Task prompt.
Without including any images, repeat the data exactly.

Source material.
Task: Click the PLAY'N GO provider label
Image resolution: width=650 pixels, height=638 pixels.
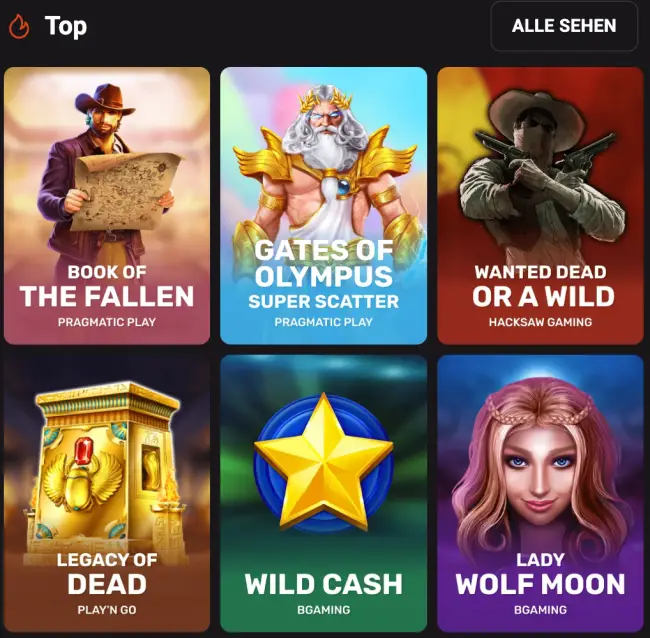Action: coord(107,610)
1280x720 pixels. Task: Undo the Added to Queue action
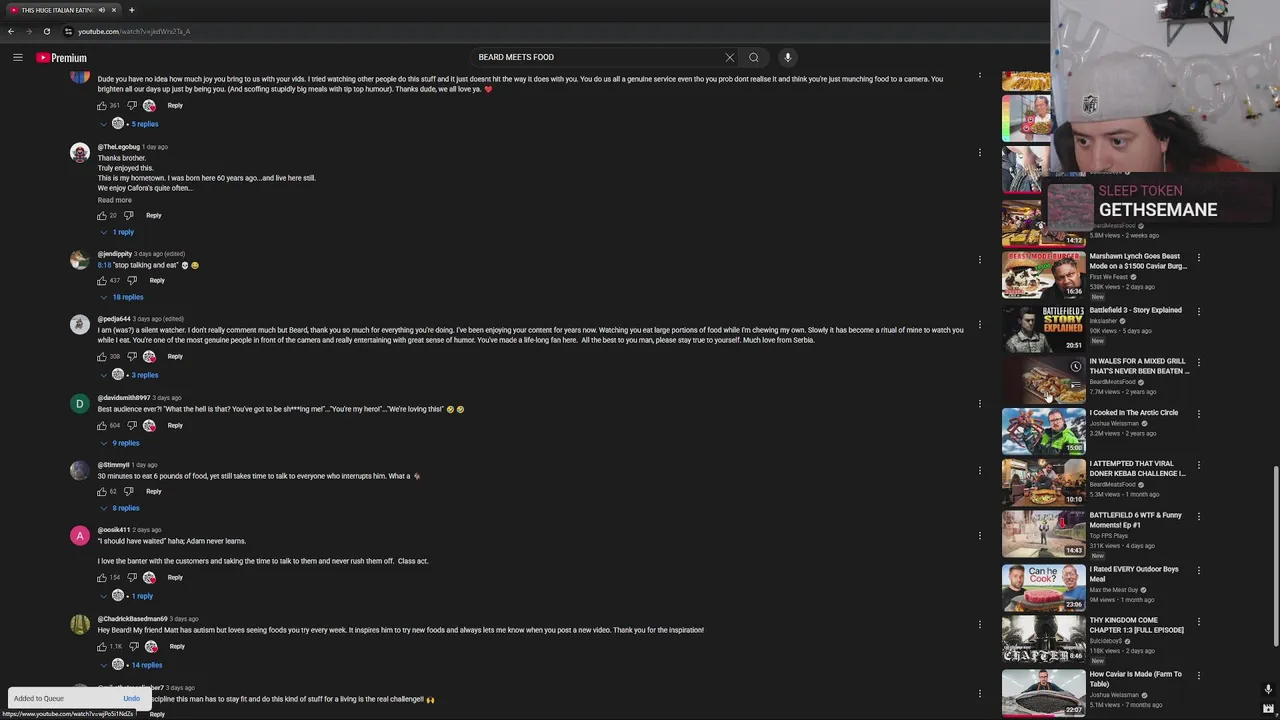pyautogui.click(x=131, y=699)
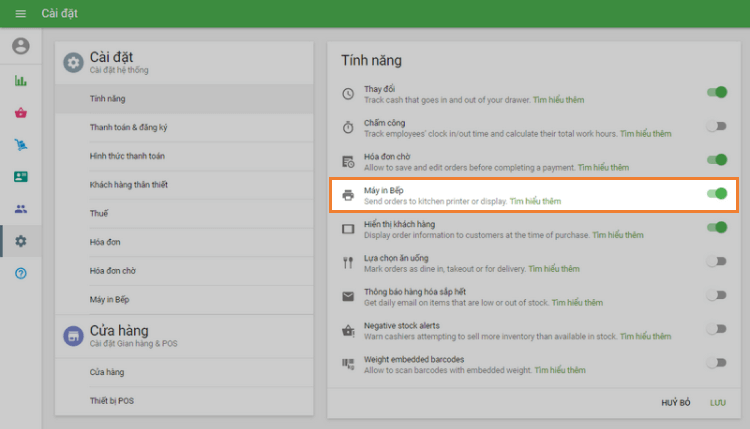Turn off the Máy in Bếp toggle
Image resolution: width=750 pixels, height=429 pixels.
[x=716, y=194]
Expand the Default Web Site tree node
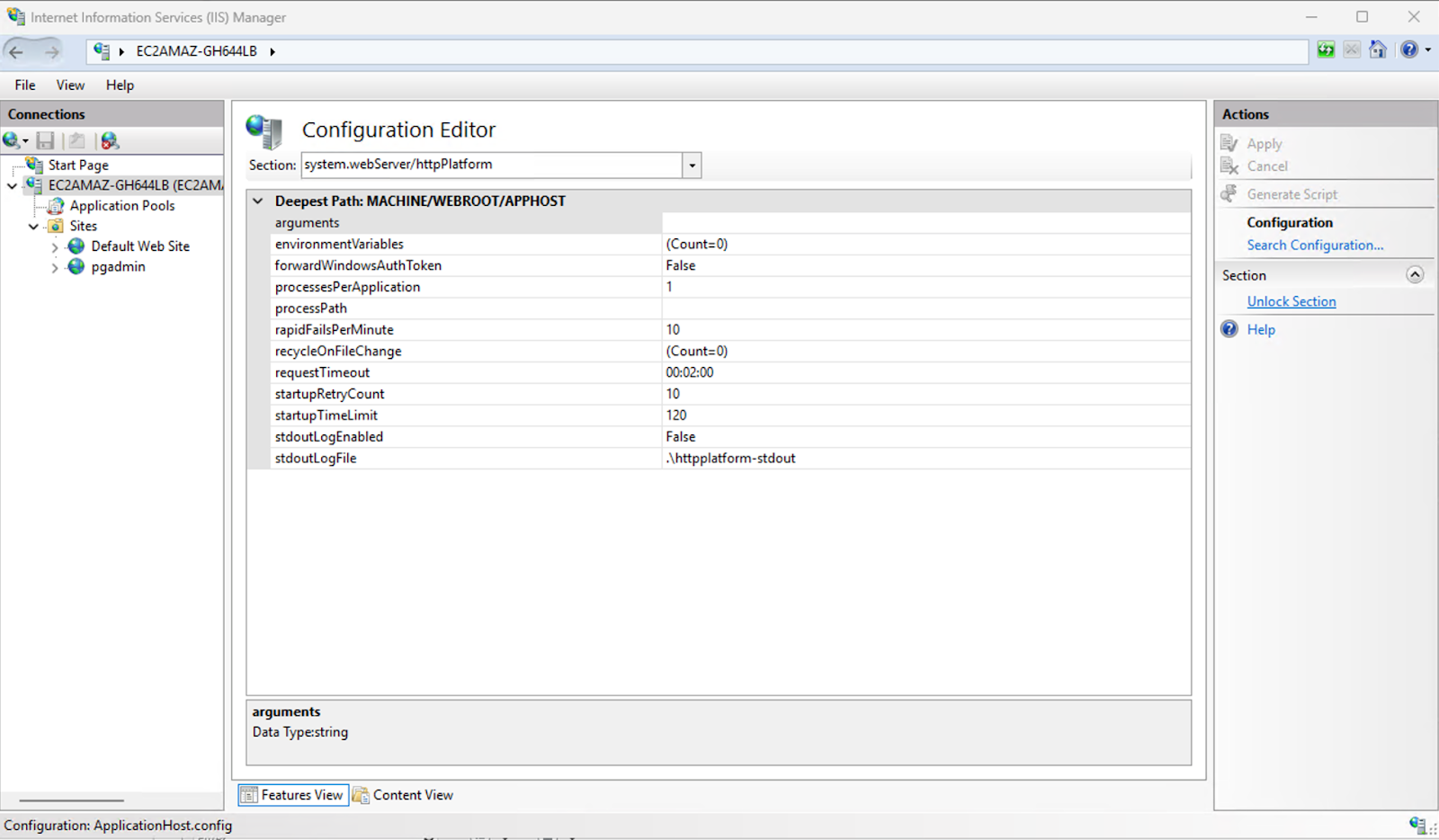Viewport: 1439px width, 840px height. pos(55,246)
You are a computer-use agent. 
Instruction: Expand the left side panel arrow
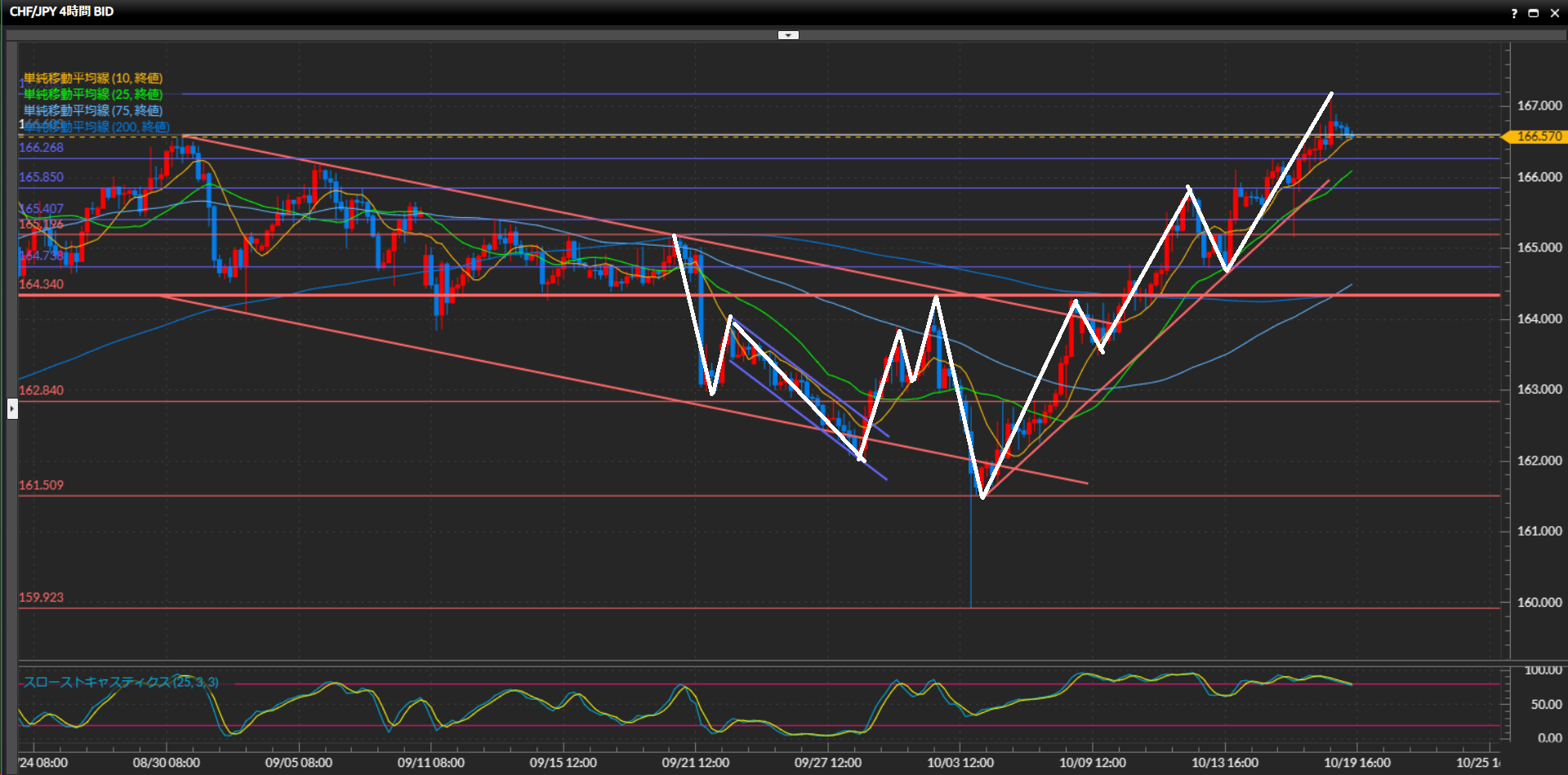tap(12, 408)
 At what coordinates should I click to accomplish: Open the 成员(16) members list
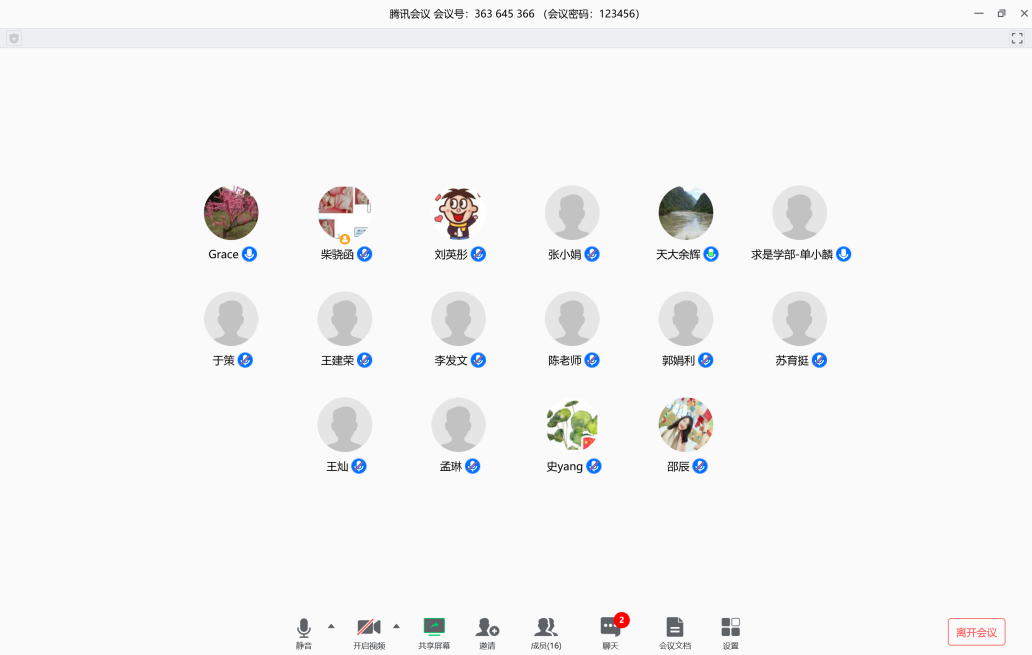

Answer box.
Task: Click the PLAY'N GO provider label
Image resolution: width=650 pixels, height=638 pixels.
Action: coord(107,610)
1280x720 pixels. Task: Undo the Added to Queue action
pyautogui.click(x=131, y=699)
Turn off the Máy in Bếp toggle
Image resolution: width=750 pixels, height=429 pixels.
[x=716, y=194]
Expand the Default Web Site tree node
Viewport: 1439px width, 840px height. pos(55,246)
You are a computer-use agent. 
Instruction: Expand the left side panel arrow
tap(12, 408)
 At what coordinates should I click to accomplish: Open the 成员(16) members list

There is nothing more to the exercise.